Insights: Article

The Future of Physician Compensation Under Population Health

By Chris Champ

April 18, 2016

Is the health care delivery industry ready for tackling the daunting task of going through a major overhaul to physician compensation methodology? Over the past ten to fifteen years, the majority of physician compensation models have actually remained relatively stable. Most compensation plans have some form of a base and then an opportunity for incentive compensation, based upon either some form of revenue or work-relative value units.

Over the last decade, the majority of the changes have been either to the incentive percentages, when based on revenues, or to the conversion factors when based upon work-relative value units. For practical purposes, the methodology has not changed for most physicians. The most significant theoretical changes we have seen are the trend to recognize other activities for which physicians are responsible, such as mid-level supervision, call and administrative duties.

However, in the last few years the industry has started to add provisions focusing on quality metrics, cost utilization per episode of care/patient outcome, adherence to protocols and guidelines, citizenship and patient satisfaction. These types of components have been mostly added as additional incentives to provider compensation versus taking these amounts away and then having them earn them back. Obviously, this has made the acceptance of these changes much easier to sell to the physicians.

When and Where to Change
As we look to the future under population health, we believe that the changes that will be needed to physician’s compensation methodologies will be much more evolutionary. Now is the time we need to begin the process of preparing everyone for these changes. With any major change we will need to create a sense of urgency and help all affected to understand the reasoning and benefits behind the changes that are needed. Frequent communication, sharing of literature and a continuing dialogue regarding market changes should be key components of your plan to effectively move from volume-based reimbursement driven designs to value-based designs where practice style behaviors are rewarded.
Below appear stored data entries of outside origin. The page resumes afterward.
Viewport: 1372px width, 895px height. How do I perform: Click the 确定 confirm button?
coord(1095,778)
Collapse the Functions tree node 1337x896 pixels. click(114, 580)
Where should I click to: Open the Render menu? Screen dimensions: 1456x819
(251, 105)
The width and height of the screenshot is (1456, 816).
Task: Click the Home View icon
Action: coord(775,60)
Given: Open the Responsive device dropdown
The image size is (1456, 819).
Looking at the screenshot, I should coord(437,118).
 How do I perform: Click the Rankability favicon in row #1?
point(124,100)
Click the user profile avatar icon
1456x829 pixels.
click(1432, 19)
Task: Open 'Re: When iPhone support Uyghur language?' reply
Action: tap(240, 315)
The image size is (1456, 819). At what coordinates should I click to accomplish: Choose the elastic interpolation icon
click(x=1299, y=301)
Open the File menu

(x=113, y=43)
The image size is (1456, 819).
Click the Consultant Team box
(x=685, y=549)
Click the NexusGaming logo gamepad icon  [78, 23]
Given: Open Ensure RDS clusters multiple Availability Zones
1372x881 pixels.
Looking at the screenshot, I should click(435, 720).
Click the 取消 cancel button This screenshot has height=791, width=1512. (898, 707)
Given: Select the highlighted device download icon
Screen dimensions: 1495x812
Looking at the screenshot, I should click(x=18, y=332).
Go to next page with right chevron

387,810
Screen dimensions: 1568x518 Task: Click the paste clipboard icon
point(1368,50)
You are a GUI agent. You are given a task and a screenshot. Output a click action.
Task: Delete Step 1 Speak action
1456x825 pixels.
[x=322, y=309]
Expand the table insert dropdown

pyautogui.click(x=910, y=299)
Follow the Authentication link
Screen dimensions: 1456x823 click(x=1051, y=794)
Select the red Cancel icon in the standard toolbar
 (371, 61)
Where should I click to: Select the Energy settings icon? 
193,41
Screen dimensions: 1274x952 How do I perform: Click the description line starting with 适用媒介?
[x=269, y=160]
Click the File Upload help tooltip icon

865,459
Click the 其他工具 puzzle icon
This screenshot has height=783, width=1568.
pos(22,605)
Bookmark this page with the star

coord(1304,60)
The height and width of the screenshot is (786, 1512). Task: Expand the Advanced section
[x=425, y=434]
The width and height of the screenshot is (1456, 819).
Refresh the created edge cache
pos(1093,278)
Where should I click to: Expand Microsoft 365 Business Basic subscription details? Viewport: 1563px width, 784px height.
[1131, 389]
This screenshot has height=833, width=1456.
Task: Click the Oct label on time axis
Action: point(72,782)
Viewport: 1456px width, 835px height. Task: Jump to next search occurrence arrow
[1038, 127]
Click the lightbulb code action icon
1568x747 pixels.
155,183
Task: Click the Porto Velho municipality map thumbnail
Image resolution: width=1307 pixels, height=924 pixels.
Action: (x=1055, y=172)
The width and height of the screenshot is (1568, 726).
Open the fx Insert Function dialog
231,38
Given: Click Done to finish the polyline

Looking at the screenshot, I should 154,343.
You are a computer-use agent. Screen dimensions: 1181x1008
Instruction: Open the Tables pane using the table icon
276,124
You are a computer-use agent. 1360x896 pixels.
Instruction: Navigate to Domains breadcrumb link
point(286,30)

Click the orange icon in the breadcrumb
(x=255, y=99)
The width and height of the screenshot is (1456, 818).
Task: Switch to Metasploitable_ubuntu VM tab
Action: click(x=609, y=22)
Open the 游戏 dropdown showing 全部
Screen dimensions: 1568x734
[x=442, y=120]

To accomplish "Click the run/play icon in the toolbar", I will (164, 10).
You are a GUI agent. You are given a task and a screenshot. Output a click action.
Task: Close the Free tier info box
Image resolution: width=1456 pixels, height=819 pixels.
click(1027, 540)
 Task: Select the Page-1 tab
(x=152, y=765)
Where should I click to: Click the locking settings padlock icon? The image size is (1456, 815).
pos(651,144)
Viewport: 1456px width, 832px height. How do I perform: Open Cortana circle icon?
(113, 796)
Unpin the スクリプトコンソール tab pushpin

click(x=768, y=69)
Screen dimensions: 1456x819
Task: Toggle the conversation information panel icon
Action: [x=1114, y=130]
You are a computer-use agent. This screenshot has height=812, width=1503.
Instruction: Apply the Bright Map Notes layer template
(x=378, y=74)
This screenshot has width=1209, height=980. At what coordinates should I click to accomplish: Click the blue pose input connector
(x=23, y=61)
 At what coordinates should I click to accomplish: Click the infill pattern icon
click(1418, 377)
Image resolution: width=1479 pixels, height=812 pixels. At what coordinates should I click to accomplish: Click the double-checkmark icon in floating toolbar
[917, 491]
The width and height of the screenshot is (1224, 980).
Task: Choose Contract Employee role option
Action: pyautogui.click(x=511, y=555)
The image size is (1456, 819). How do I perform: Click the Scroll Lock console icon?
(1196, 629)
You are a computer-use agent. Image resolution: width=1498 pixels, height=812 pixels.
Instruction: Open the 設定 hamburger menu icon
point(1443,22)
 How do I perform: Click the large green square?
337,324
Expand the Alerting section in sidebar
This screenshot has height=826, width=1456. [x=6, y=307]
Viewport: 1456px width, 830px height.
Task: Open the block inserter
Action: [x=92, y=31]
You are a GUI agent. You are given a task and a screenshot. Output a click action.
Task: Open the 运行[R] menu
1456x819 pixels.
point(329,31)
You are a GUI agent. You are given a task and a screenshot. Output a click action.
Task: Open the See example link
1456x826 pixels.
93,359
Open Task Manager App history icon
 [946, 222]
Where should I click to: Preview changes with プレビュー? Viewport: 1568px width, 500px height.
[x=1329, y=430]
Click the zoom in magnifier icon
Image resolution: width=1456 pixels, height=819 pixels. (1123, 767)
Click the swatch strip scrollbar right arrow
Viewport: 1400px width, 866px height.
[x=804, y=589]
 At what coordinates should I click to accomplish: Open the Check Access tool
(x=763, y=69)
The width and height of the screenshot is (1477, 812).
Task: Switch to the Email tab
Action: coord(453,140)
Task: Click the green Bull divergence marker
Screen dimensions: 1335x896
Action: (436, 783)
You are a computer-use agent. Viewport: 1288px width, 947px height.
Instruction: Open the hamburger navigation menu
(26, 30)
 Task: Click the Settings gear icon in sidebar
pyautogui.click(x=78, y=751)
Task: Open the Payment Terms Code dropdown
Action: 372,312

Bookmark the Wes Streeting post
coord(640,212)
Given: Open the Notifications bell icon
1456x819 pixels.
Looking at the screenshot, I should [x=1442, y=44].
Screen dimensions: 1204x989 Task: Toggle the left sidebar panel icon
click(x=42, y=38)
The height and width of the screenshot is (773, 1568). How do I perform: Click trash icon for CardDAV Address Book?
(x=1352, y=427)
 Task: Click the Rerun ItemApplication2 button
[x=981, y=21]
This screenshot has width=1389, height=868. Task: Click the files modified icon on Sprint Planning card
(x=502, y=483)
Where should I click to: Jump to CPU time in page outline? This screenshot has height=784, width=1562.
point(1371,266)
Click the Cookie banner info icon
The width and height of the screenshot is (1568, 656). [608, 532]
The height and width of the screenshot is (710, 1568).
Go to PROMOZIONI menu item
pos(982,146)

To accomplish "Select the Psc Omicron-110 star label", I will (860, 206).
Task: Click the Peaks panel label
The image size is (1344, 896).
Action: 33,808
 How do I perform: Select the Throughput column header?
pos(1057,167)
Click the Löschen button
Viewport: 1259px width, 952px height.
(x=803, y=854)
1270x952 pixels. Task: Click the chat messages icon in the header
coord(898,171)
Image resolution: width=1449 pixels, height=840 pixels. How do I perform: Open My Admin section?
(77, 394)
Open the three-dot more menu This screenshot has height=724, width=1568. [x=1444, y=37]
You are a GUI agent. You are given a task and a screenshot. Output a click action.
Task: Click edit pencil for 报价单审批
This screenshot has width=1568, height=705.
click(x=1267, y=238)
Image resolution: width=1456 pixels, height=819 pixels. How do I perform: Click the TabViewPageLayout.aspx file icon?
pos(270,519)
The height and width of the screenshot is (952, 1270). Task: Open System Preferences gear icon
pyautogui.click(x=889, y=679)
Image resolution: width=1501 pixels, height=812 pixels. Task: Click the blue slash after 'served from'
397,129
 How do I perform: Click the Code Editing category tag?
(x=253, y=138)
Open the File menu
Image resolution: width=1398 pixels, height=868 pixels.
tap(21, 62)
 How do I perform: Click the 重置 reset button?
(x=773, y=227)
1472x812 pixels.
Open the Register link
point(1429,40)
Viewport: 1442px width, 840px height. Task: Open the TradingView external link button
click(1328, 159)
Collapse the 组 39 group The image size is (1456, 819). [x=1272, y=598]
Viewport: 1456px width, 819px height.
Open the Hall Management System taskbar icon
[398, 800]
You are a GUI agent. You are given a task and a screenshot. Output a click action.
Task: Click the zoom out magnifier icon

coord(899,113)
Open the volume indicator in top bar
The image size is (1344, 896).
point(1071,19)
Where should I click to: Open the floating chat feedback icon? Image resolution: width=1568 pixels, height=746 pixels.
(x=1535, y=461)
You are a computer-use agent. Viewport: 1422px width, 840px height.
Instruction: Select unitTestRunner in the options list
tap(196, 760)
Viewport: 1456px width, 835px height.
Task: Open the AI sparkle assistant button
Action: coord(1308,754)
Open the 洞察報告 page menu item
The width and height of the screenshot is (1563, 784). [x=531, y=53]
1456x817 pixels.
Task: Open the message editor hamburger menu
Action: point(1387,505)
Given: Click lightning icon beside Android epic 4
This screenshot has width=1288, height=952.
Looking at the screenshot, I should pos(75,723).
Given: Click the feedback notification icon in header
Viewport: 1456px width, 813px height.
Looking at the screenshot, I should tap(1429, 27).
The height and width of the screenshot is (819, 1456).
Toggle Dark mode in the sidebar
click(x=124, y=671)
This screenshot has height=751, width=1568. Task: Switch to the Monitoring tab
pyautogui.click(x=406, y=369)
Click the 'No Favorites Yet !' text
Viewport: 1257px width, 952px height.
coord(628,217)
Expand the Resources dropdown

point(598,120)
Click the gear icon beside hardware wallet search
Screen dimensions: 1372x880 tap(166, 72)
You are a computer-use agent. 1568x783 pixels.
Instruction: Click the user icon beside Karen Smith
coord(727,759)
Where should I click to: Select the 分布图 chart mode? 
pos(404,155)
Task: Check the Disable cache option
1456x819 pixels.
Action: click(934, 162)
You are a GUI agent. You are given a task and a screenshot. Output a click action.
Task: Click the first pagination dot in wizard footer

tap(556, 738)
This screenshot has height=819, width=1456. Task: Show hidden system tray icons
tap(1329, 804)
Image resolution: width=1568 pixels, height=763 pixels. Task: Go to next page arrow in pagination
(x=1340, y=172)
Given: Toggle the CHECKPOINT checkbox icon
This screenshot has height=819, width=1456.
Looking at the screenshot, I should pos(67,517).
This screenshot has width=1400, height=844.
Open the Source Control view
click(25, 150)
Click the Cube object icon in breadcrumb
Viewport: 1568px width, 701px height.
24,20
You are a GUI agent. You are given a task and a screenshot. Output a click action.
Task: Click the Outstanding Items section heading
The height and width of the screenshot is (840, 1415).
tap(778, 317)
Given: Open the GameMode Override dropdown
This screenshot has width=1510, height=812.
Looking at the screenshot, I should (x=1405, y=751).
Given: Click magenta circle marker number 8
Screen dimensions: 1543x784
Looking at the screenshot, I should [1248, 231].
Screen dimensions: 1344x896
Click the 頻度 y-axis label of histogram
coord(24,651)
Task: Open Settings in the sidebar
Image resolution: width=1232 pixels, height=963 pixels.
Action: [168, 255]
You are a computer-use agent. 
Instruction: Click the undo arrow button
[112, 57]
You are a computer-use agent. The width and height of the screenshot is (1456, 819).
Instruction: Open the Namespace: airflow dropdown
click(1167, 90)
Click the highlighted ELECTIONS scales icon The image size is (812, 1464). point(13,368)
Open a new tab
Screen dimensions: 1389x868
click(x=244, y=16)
As each community journeys from a fee-for-service environment to more risk-based arrangements to full capitation, we realize that the changes to physician compensation will not completely change overnight. The timing of when you implement changes and what percentage these changes will affect the physician compensation will need to be carefully crafted. As we look at this, we see three potentially different scenarios playing out:

  1. You wait until the changes have been made to your reimbursement then look at changing the compensation model.
  2. You make the changes at the same time that the reimbursement models change.
  3. You make the changes before the reimbursement model takes effect.

The following population health business model graphic illustrates core components of the two principle financing paths:

Migrating to a Value-Based Business Model

Provider compensation design options will most likely play out similarly on different levels of scale/timing as some payers will change before others. Additionally, your level of financial reserves to take varying levels of utilization risk during this transition will also have an impact on how aggressively you can move through this paradigm shift.

The good news is that you won’t be blazing the trail alone. Various delivery systems in geographies across the country have either started this journey or are significantly on their way. You will be able to learn from what they have tried, what worked, what didn’t work and what the consequences were. From this you should have the ability to tailor your own plans to most effectively meet the challenges of the future while maintaining or possibly even building effective working relationships with your physicians.

The next step is to begin the educational process with the key stakeholders, including physicians, practice managers, clinic staff, administration and Boards.